COMMENT: Boho is BORING (and we need to leave festival fashion behind)

Temporary tattoos? Nope. Fringe waistcoats? Nope. Face jewels? Triple nope.

If you have avoided the advice of fashion bloggers and celebs on social media (and actually have a life), congratulations.

If not, you'll be aware that California’s Coachella is kicking off the 2017 festival season this weekend, so expect to see plenty of the above items in photos from the event in the next few days.

Certain elements of festival fashion have come in for criticism in recent years – Native American feather headdresses, Afro box braids and Hindu bindis have popped up at music events across the globe for years, prompting cries of cultural appropriation.
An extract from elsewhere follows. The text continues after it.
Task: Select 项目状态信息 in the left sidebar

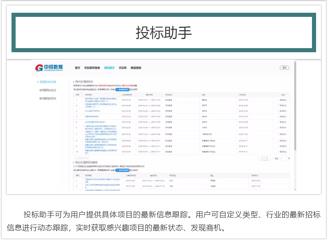Action: pos(48,82)
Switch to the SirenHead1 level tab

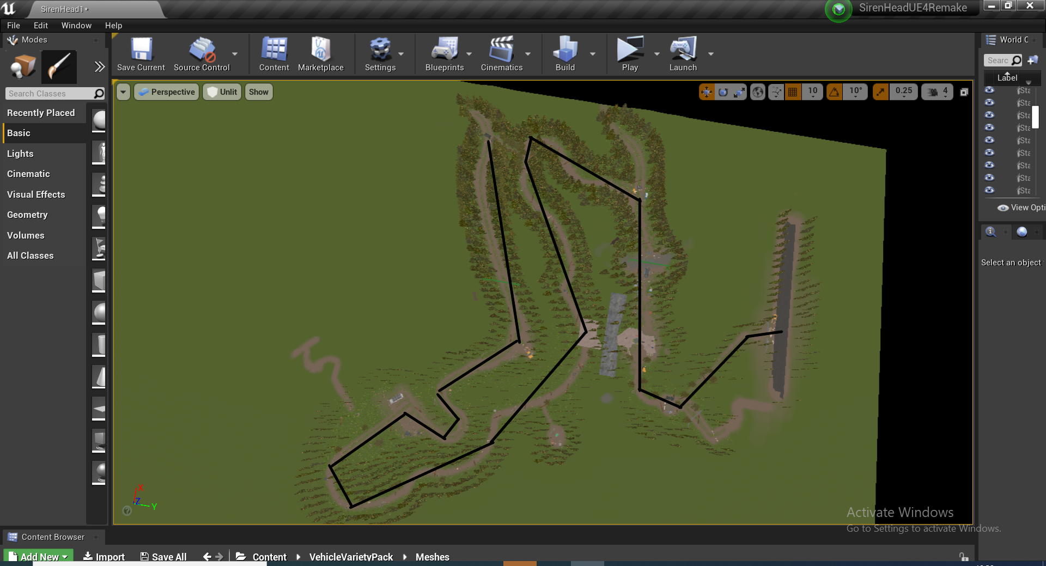pos(63,9)
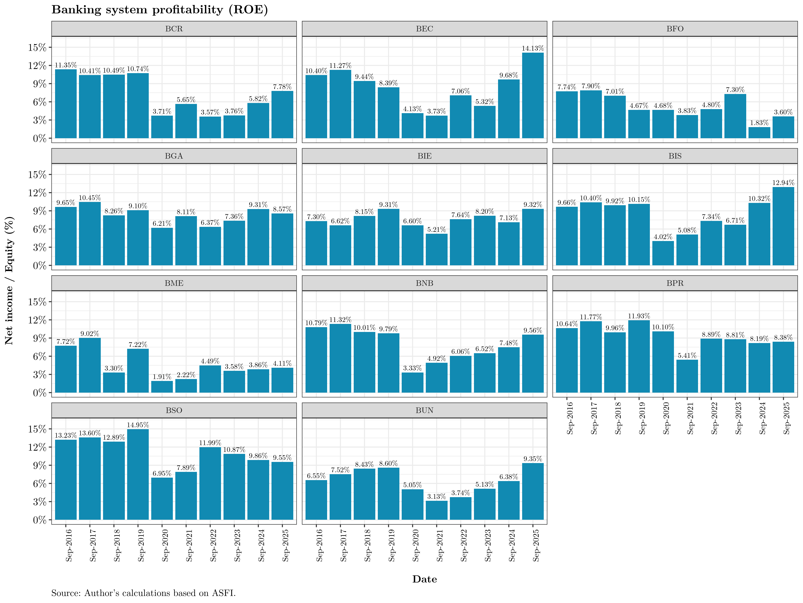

Playing dress-up with traditional garb from world cultures is definitely problematic, but as bloggers and celebs race to put the finishing touches to their #Coachella looks, I propose we call for an end to ALL predictable festival trends.

Let’s call a spade a spade – the monster that is festival fashion needs to die.

I can’t be the only one who winces at the festival-related #OOTDs that spam our Facebooks and Instagram feeds every year between April and September.

It’s a reaction prompted by disappointment rather disgust – it’s disheartening to see an otherwise insanely stylish person deck themselves out in a predictable uniform of feathers, neon and crochet year-in, year-out.

The flower crown is surely the most offensive item. It used to mean you were a free spirit, a hippy. Now all it means is you’ve been in a Claire’s Accessories at some point.

Furthermore; the outfits don’t match the setting. Festivals, if you take a romantic view of slashed tents and empty cans, represent a spirit of rebellion, creativity and freedom. They are, supposedly, all about the music. The essence of rock and roll, supposedly, is not trying too hard. The waistcoat-flares-floppy hat combo screams of effort.

Is it really boho if you’ve had your pristine outfits planned for weeks, and yet still end up looking like everyone else?

So, dear celebs, for us mere peasants stalking you online during Coachella and throughout festival season – please don’t dress like a New Look mannequin.